Nachdem im Fall Bernd T. die Videoauswertung beim Landeskriminalamt beendet war, wurden 137 Lichtbildmappen quer durch Bayern versandt. Ein Polizist in Feuchtwangen glaubte, auf den Lichtbildern Bernd T. erkannt zu haben. Bei einer Hausdurchsuchung bei Bernd T. im August 1988 wurden schließlich Kleidungsstücke und Fotos beschlagnahmt.

Dann traten die Gutachter in Aktion. Ärztin Stahl-Schultz konnte in ihrem im Auftrag vom LKA erstellten anthropologischen Gutachten zwar Übereinstimmungen wie ein „schmales Gesicht, vorstehendes Jochbein rechts, eckiges Kinn und gerade Nase“ feststellen, für Details seien die Fotos vom Video jedoch zu unscharf. Auch Biologe Steppner, zuständig beim LKA für die Überprüfung der gefundenen Kleidung, mußte angesichts der Bildqualität passen.

So rückte der für „Formvergleich und anderes“ zuständige Kriminalbeamte Vogel in den Mittelpunkt des Geschehens. Er glaubte eine identische „Abrißbeschädigung am vorderen Bogen der Symbolaufnähung an der Außenseite des rechten Turnschuhes“ an den beschlagnahmten und den auf dem Video zu sehenden Turnschuhen erkannt zu haben.
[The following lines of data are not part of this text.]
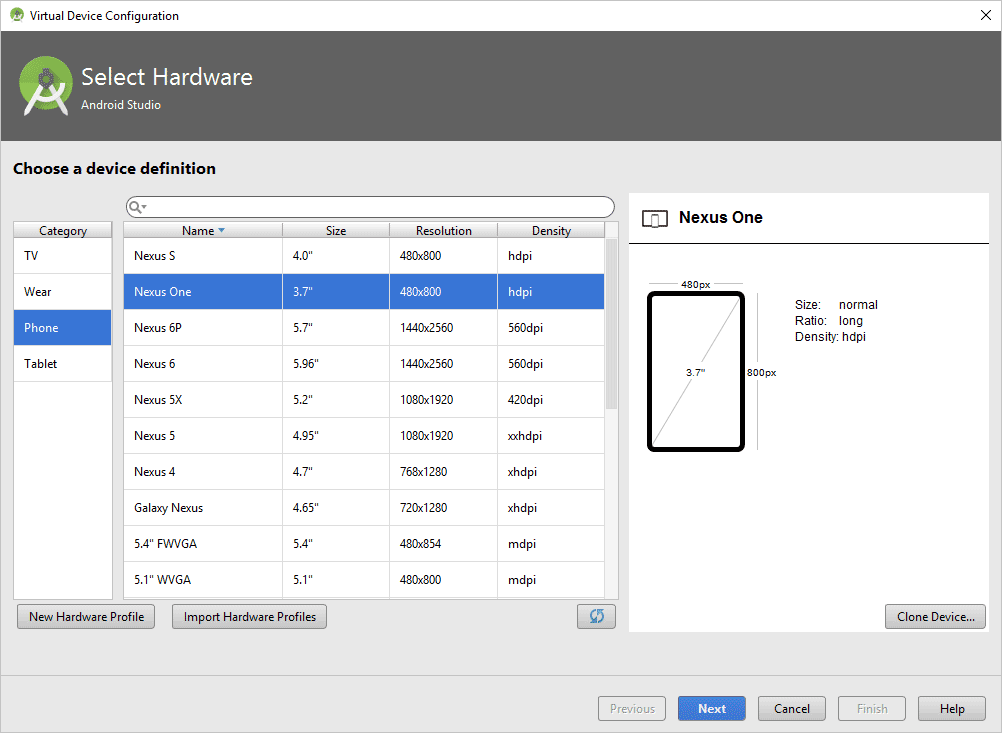This screenshot has height=733, width=1002.
Task: Pick the Galaxy Nexus device
Action: [x=363, y=508]
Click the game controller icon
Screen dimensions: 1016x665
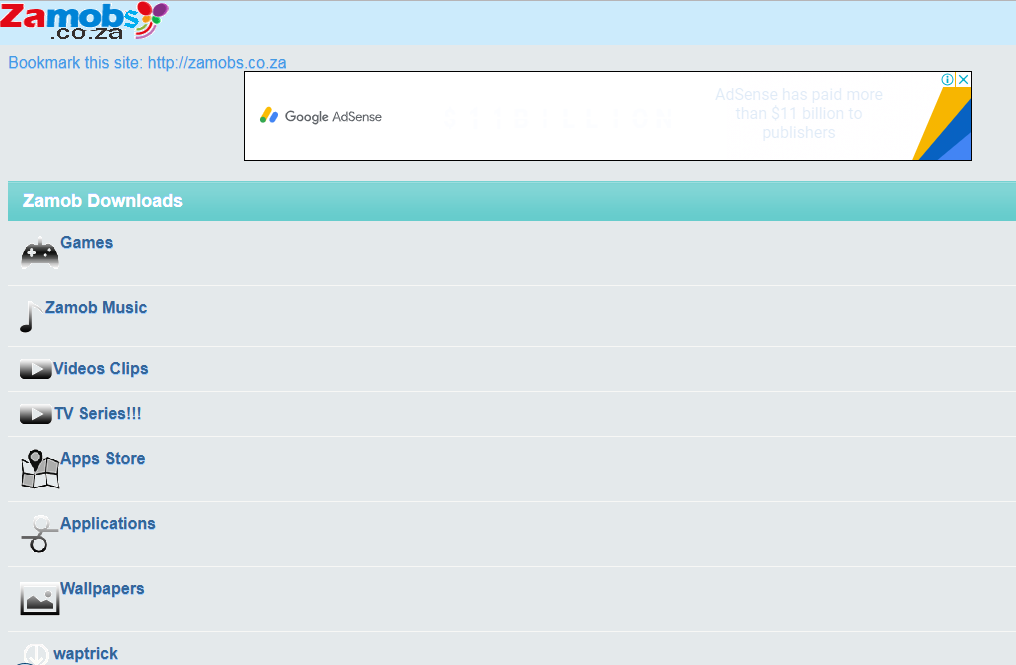coord(39,254)
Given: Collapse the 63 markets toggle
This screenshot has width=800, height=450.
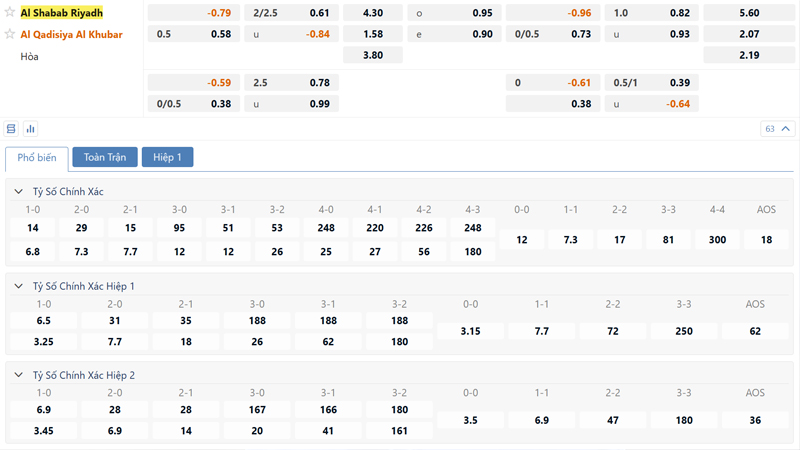Looking at the screenshot, I should [778, 129].
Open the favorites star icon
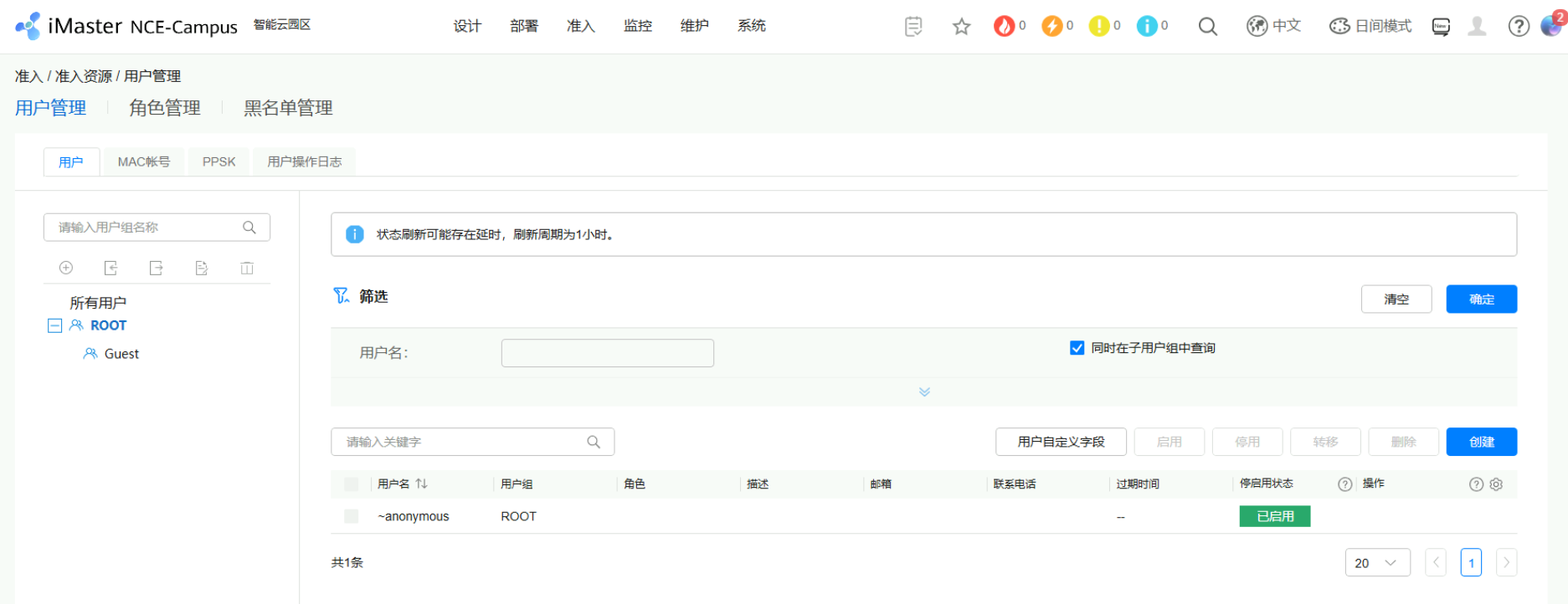 [961, 27]
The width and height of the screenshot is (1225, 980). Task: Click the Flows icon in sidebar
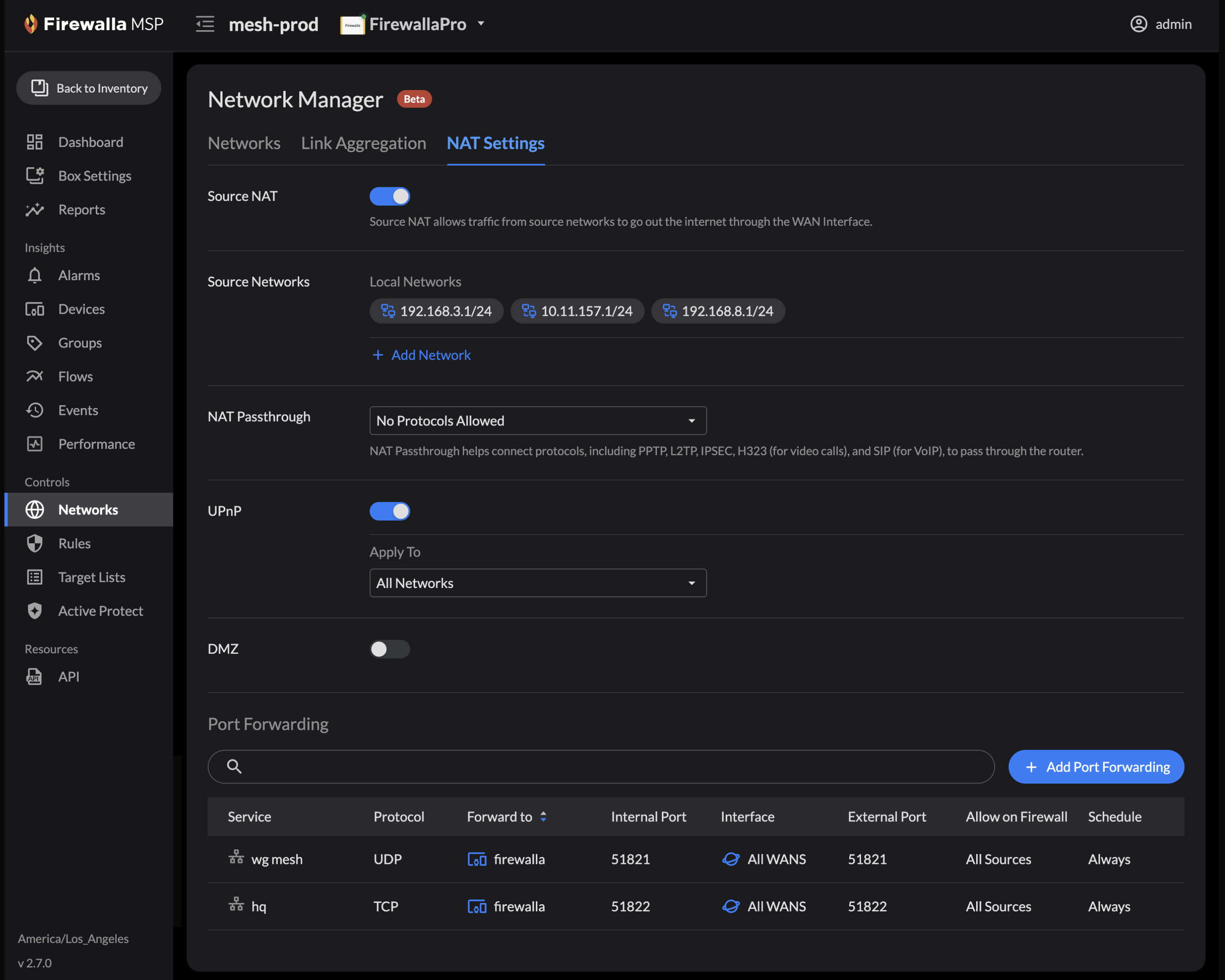(35, 376)
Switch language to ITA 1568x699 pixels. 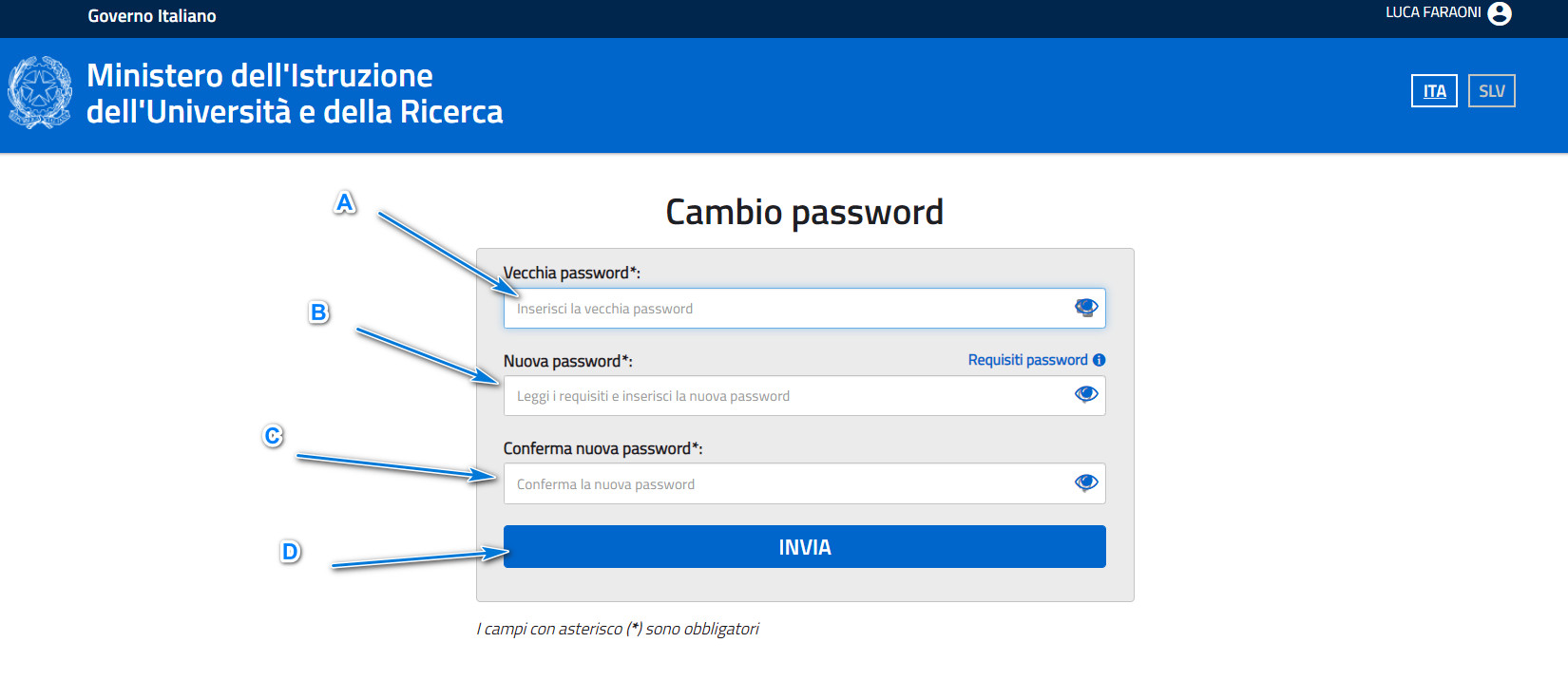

Grund genug für die Staatsanwaltschaft, Bernd T. in Untersuchungshaft zu bringen, als er bei dem ersten Prozeßtermin im Oktober unzureichend entschuldigt gefehlt hatte.

Vor Gericht muß Vogel dann zugeben, daß er nur „rein visuell“ festgestellt hat, daß es sich bei der auf dem Video gezeigten „Beschädigung“ nicht um Dreck handeln könne. Trotzdem werden die Turnschuhe zum Hauptbelastungsbeweis für den Staatsanwalt. Der Angeklagte sei aufgrund der „individuellen Beschädigung“ der Schuhe als Werfer identifiziert, argumentiert Schmalzbauer. Er bringt das Kunststück fertig, alle Zeugenaussagen als mit dem Video übereinstimmend zu betrachten und fordert 15 Monate ohne Bewährung. Rechtsanwalt Schwinghammer plädiert dagegen auf Freispruch.